:: EXERCISE GOAL ::
Print the part of the records that opens with the line containing "Viewport: 1568px width, 637px" and closes with the line containing "click(x=263, y=908)", word for word and with both of those lines included.

Word and element locating data
========================================================================

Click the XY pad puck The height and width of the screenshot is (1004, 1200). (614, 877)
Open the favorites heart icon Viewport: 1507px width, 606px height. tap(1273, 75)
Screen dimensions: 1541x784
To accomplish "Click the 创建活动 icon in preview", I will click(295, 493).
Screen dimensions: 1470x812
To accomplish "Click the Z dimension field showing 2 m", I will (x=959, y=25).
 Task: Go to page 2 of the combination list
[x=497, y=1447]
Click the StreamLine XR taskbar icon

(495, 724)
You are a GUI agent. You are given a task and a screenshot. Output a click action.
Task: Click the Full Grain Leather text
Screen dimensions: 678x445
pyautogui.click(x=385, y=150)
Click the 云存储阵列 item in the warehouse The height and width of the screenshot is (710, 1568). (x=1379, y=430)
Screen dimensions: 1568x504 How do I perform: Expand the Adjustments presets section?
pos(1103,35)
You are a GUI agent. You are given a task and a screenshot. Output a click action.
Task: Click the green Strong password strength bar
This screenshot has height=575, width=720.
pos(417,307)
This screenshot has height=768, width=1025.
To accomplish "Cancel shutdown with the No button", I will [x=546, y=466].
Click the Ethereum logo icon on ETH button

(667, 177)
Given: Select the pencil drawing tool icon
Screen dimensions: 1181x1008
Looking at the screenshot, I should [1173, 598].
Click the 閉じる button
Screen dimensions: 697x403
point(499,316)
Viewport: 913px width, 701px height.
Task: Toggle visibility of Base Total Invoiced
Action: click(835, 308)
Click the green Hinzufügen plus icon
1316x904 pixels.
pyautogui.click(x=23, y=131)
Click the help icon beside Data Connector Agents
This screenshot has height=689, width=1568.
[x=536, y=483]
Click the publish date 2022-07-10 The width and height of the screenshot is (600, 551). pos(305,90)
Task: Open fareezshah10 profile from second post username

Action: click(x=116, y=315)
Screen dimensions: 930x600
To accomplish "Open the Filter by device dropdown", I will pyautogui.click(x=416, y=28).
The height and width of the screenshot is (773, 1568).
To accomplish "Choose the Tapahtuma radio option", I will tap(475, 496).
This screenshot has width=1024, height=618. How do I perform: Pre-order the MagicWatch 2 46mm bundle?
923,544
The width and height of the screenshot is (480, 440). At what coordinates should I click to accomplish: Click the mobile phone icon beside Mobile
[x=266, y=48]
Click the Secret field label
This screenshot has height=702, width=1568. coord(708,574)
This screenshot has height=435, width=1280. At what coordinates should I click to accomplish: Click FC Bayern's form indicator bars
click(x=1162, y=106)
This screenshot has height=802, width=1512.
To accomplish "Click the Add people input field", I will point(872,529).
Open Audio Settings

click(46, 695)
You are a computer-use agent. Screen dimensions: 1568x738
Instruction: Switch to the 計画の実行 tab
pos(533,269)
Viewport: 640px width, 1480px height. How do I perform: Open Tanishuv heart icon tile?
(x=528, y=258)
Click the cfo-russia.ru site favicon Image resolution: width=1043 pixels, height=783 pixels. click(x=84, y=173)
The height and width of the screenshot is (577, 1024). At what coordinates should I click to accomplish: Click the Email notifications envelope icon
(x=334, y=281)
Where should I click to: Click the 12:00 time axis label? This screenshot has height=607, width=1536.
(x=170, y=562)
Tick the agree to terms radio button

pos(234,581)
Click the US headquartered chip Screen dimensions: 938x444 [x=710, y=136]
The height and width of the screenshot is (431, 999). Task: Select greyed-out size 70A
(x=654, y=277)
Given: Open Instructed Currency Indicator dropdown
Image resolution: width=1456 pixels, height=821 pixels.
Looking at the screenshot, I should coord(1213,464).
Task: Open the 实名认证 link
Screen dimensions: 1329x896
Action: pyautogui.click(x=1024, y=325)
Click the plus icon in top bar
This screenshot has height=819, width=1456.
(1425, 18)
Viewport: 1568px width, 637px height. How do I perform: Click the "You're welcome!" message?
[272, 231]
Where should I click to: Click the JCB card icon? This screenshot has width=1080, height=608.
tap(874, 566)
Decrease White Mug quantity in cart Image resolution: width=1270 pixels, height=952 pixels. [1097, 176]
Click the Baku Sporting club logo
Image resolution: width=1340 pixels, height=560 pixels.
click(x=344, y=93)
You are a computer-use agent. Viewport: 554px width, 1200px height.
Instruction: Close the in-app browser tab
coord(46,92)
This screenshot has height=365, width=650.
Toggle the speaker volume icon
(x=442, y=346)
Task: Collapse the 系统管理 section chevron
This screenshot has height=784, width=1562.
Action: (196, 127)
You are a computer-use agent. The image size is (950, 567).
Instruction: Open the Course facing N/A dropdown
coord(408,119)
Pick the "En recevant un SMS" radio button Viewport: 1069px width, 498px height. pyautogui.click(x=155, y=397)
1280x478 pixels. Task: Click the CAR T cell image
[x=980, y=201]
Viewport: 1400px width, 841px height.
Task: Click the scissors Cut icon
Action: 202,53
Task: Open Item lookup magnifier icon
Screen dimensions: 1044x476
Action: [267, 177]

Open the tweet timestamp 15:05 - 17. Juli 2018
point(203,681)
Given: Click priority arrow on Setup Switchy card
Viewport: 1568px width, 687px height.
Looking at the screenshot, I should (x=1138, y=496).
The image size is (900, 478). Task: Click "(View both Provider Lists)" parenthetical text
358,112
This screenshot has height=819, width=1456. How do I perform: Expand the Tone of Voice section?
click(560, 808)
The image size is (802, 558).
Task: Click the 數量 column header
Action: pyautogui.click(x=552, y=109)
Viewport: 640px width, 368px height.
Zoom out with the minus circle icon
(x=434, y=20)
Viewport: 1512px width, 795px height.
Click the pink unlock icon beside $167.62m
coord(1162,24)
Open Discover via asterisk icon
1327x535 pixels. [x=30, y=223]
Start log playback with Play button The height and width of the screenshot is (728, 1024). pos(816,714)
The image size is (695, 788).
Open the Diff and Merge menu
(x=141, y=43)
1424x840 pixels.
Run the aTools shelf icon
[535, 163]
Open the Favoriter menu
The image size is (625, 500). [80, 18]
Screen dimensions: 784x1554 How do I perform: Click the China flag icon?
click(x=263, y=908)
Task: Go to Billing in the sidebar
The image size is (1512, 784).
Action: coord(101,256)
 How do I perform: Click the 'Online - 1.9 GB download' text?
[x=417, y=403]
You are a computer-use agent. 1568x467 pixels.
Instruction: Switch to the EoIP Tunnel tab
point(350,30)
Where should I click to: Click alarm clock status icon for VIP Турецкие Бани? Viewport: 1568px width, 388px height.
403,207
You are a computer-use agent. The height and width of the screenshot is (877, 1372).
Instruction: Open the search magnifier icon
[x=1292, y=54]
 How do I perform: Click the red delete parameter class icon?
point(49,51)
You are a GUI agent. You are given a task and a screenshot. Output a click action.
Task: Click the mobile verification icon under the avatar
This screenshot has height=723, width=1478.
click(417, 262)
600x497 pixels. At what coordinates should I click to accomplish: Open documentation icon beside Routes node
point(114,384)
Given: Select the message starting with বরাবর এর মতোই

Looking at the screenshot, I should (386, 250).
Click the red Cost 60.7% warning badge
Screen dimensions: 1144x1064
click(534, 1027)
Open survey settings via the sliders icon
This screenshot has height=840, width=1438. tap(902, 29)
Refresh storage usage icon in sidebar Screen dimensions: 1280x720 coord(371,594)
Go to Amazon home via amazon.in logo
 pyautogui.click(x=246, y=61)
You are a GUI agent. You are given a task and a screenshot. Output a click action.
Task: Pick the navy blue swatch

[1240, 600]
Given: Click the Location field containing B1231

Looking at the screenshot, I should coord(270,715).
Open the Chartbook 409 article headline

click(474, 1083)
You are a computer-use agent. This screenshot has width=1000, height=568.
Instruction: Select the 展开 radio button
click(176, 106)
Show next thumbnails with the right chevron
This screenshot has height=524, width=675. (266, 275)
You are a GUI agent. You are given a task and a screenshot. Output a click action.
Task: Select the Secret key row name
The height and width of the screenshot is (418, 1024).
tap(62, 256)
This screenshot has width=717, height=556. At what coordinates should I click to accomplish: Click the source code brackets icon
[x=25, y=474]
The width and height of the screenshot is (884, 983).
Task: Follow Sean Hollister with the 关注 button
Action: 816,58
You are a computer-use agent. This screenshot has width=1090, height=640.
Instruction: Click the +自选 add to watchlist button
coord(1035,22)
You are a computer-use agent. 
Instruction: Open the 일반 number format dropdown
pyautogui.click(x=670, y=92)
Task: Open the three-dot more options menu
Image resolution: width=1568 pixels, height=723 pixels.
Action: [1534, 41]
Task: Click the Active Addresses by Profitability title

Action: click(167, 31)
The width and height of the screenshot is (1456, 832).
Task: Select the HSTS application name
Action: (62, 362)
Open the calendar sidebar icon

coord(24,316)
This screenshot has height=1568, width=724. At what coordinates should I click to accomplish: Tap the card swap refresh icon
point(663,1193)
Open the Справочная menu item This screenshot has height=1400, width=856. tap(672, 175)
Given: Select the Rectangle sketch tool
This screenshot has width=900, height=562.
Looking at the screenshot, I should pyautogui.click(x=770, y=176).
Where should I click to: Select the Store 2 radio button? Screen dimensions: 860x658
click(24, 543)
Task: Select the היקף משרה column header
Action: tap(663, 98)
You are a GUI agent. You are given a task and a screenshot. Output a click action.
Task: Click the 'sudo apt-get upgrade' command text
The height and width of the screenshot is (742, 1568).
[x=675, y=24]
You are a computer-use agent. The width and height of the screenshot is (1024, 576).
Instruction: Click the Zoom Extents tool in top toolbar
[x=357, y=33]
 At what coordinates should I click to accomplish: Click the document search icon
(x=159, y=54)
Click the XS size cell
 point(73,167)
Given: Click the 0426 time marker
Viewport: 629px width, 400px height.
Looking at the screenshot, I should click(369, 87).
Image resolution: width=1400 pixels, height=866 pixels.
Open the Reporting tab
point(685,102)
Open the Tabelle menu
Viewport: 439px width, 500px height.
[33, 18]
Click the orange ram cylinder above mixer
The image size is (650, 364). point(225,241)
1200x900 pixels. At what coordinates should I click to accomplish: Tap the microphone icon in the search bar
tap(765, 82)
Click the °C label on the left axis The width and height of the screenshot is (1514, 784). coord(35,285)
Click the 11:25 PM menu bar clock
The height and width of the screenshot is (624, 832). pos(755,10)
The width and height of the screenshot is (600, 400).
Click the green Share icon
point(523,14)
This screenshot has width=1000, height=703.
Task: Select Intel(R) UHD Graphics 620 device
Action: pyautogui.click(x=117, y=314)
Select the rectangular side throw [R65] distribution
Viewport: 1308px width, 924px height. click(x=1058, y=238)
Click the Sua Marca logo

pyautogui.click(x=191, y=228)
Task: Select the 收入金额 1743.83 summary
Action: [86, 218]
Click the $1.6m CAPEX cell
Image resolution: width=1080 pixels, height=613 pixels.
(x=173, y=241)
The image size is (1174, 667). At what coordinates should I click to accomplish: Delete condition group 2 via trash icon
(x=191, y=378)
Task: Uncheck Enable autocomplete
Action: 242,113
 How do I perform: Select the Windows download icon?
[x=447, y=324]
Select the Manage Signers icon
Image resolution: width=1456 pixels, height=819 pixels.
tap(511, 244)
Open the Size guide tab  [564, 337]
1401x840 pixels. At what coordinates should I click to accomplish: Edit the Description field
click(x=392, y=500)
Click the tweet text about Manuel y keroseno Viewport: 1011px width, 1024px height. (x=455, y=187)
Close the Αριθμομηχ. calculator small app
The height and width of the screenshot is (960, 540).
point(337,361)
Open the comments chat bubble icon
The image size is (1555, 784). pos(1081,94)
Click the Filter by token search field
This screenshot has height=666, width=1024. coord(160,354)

========================================================================

:: PROBLEM SOLUTION ::
Viewport: 1568px width, 637px height. How do I perform: Click the "You're welcome!" message?
[272, 231]
Where should I click to: Click the JCB card icon? This screenshot has width=1080, height=608.
tap(874, 566)
Decrease White Mug quantity in cart Image resolution: width=1270 pixels, height=952 pixels. [1097, 176]
Click the Baku Sporting club logo
Image resolution: width=1340 pixels, height=560 pixels.
click(x=344, y=93)
You are a computer-use agent. Viewport: 554px width, 1200px height.
Instruction: Close the in-app browser tab
coord(46,92)
This screenshot has height=365, width=650.
Toggle the speaker volume icon
(x=442, y=346)
Task: Collapse the 系统管理 section chevron
This screenshot has height=784, width=1562.
Action: (196, 127)
You are a computer-use agent. The image size is (950, 567).
Instruction: Open the Course facing N/A dropdown
coord(408,119)
Pick the "En recevant un SMS" radio button Viewport: 1069px width, 498px height. pyautogui.click(x=155, y=397)
1280x478 pixels. Task: Click the CAR T cell image
[x=980, y=201]
Viewport: 1400px width, 841px height.
Task: Click the scissors Cut icon
Action: 202,53
Task: Open Item lookup magnifier icon
Screen dimensions: 1044x476
Action: [267, 177]

Open the tweet timestamp 15:05 - 17. Juli 2018
point(203,681)
Given: Click priority arrow on Setup Switchy card
Viewport: 1568px width, 687px height.
Looking at the screenshot, I should (x=1138, y=496).
The image size is (900, 478). Task: Click "(View both Provider Lists)" parenthetical text
358,112
This screenshot has height=819, width=1456. How do I perform: Expand the Tone of Voice section?
click(560, 808)
The image size is (802, 558).
Task: Click the 數量 column header
Action: pyautogui.click(x=552, y=109)
Viewport: 640px width, 368px height.
Zoom out with the minus circle icon
(x=434, y=20)
Viewport: 1512px width, 795px height.
Click the pink unlock icon beside $167.62m
coord(1162,24)
Open Discover via asterisk icon
1327x535 pixels. [x=30, y=223]
Start log playback with Play button The height and width of the screenshot is (728, 1024). pos(816,714)
The image size is (695, 788).
Open the Diff and Merge menu
(x=141, y=43)
1424x840 pixels.
Run the aTools shelf icon
[535, 163]
Open the Favoriter menu
The image size is (625, 500). [80, 18]
Screen dimensions: 784x1554 How do I perform: Click the China flag icon?
click(x=263, y=908)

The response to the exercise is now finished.